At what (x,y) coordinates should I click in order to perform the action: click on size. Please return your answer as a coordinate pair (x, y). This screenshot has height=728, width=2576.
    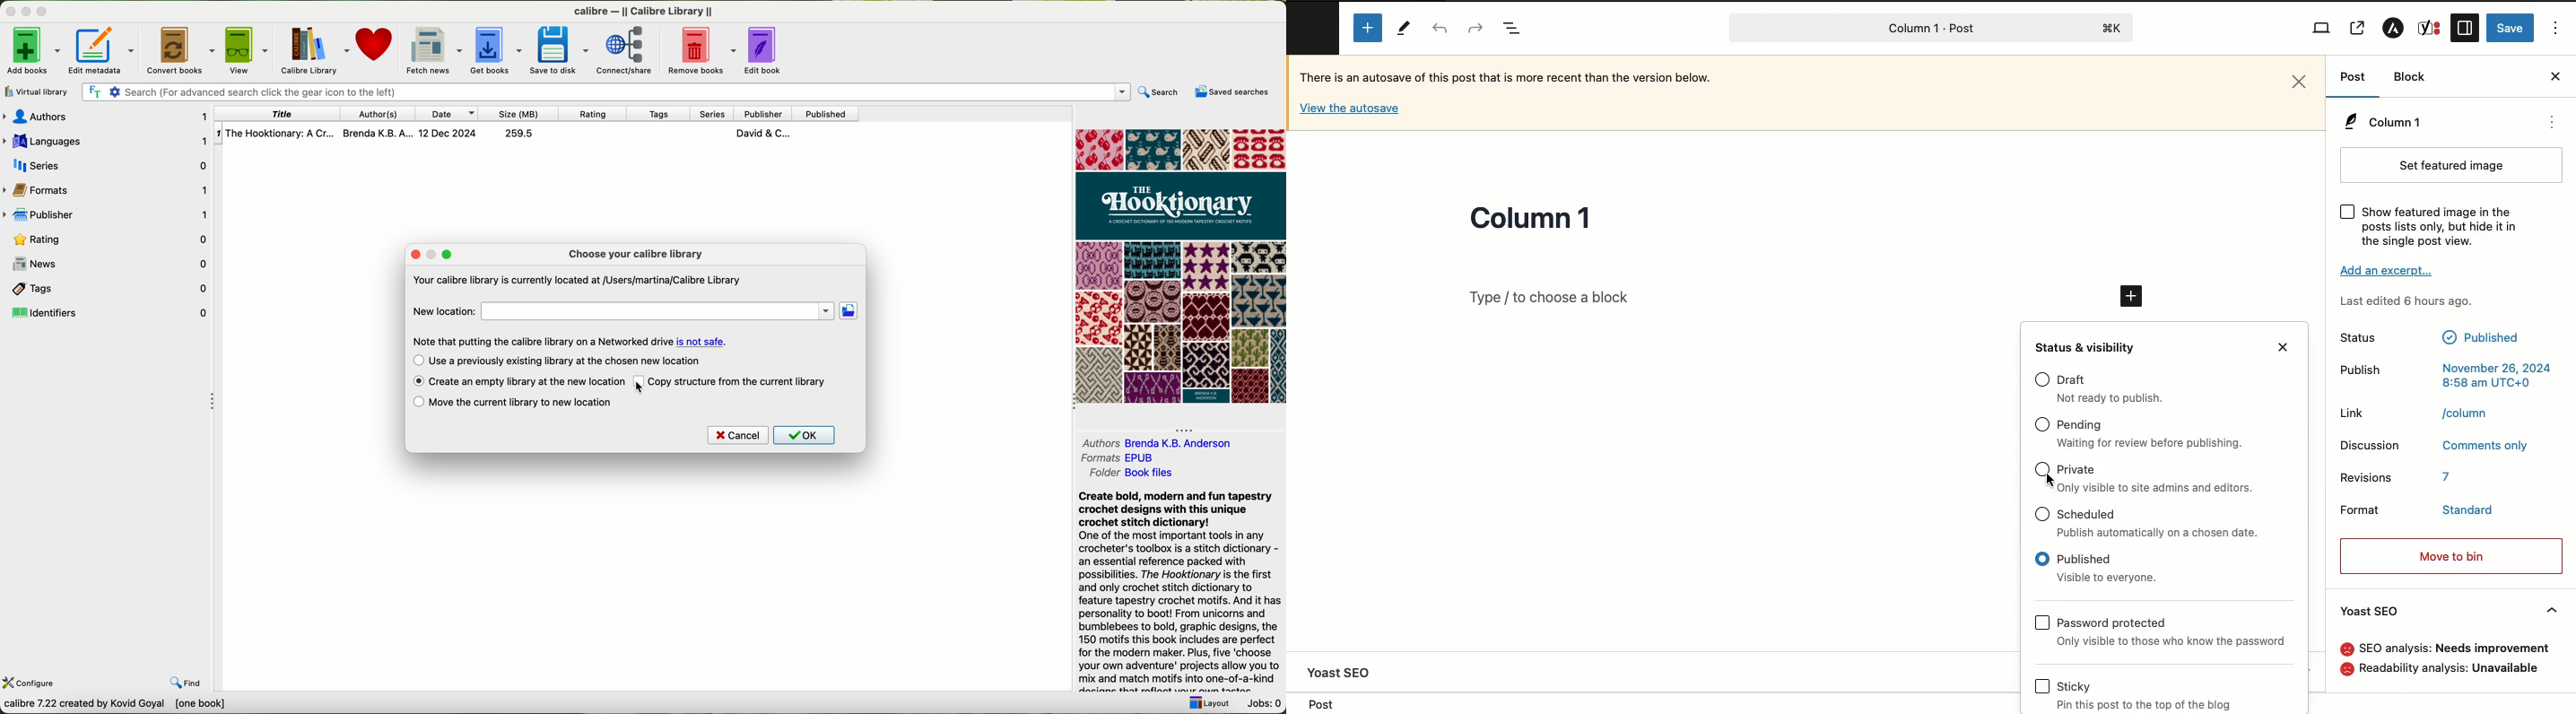
    Looking at the image, I should click on (521, 114).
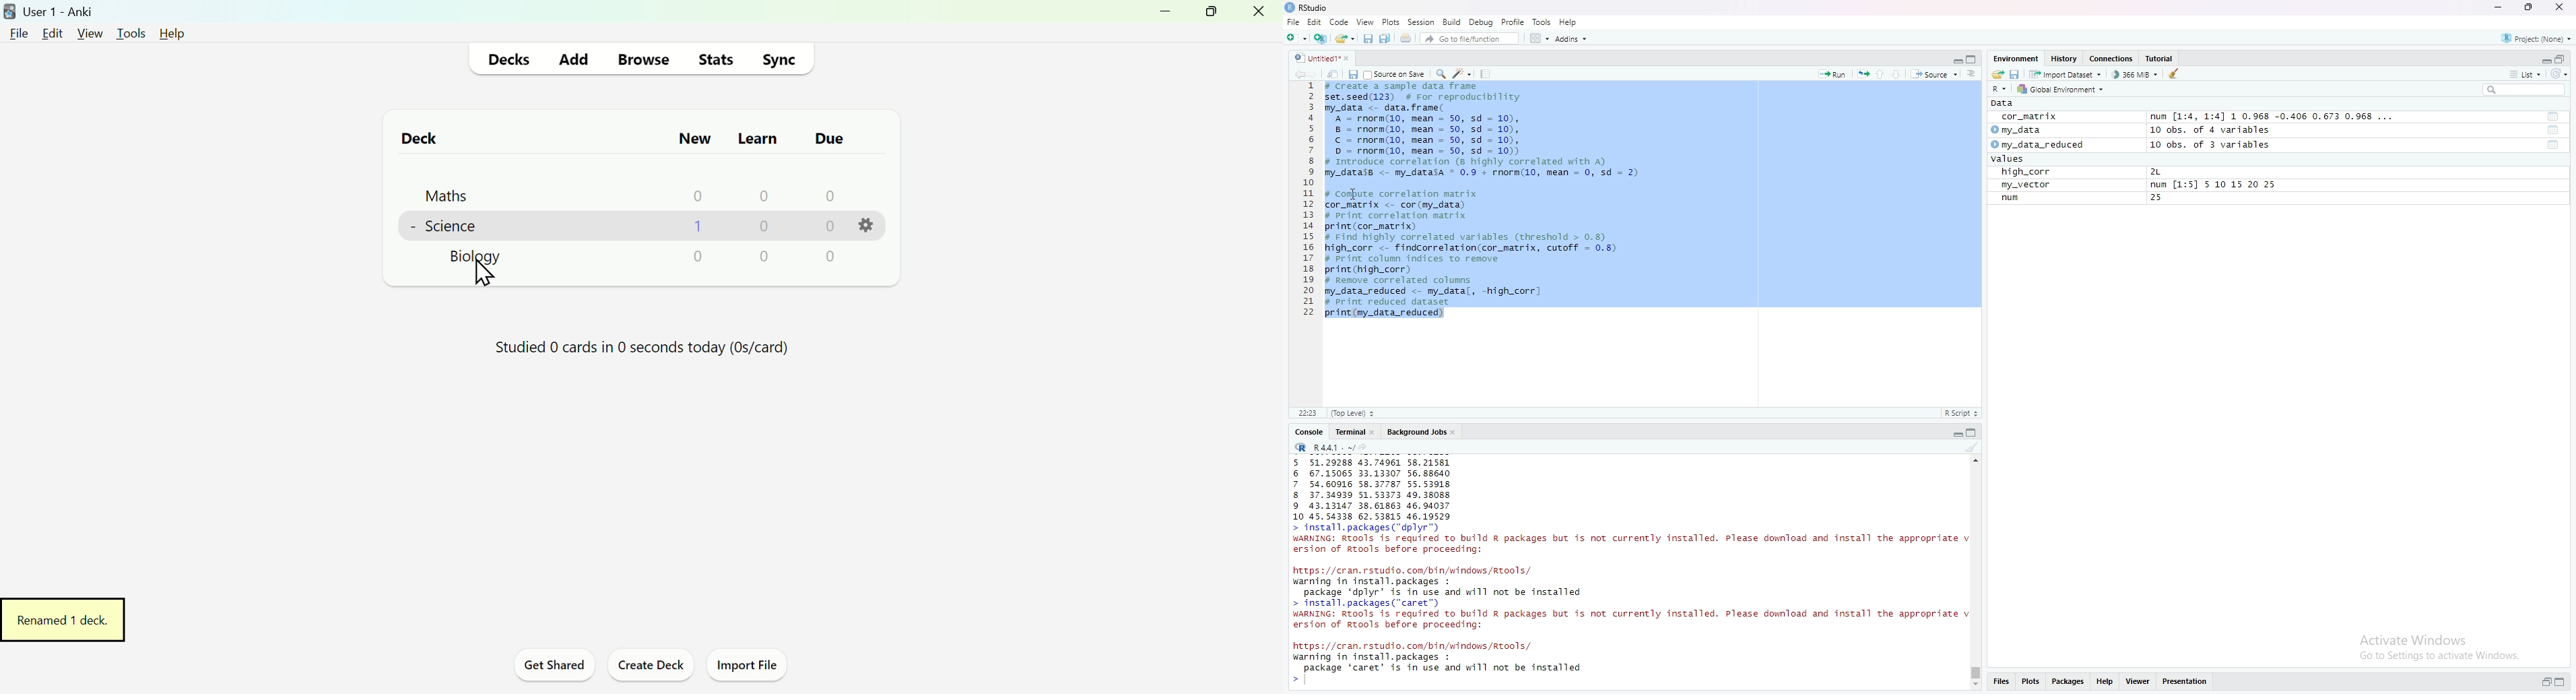 Image resolution: width=2576 pixels, height=700 pixels. I want to click on Project: (None), so click(2537, 38).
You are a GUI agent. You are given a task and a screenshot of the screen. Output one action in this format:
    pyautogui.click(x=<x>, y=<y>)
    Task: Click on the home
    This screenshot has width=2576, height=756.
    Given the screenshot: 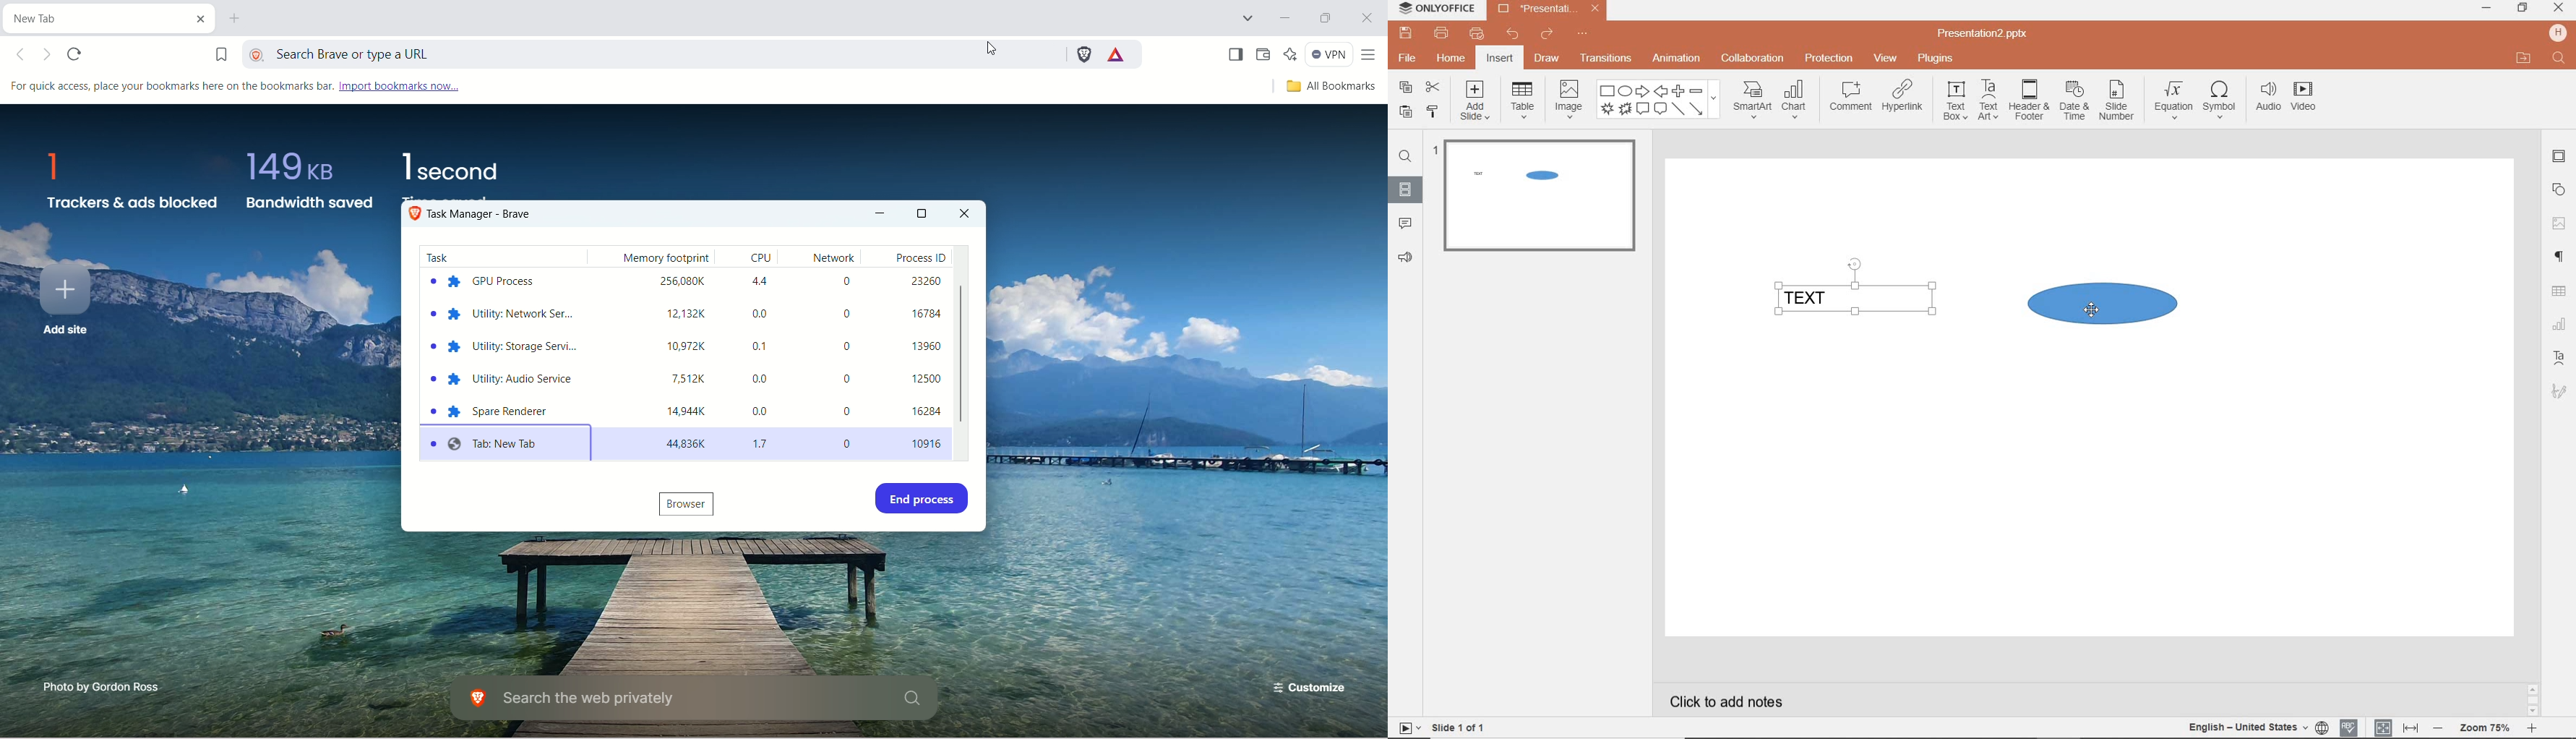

What you are asked to do:
Retype all of the material above word for word, leaving out the pictures.

Result of the exercise:
At what (x,y) coordinates should I click in order to perform the action: click on size. Please return your answer as a coordinate pair (x, y). This screenshot has height=728, width=2576.
    Looking at the image, I should click on (521, 114).
 Image resolution: width=2576 pixels, height=700 pixels. I want to click on Project: (None), so click(2537, 38).
You are a GUI agent. You are given a task and a screenshot of the screen. Output one action in this format:
    pyautogui.click(x=<x>, y=<y>)
    Task: Click on the home
    This screenshot has width=2576, height=756.
    Given the screenshot: 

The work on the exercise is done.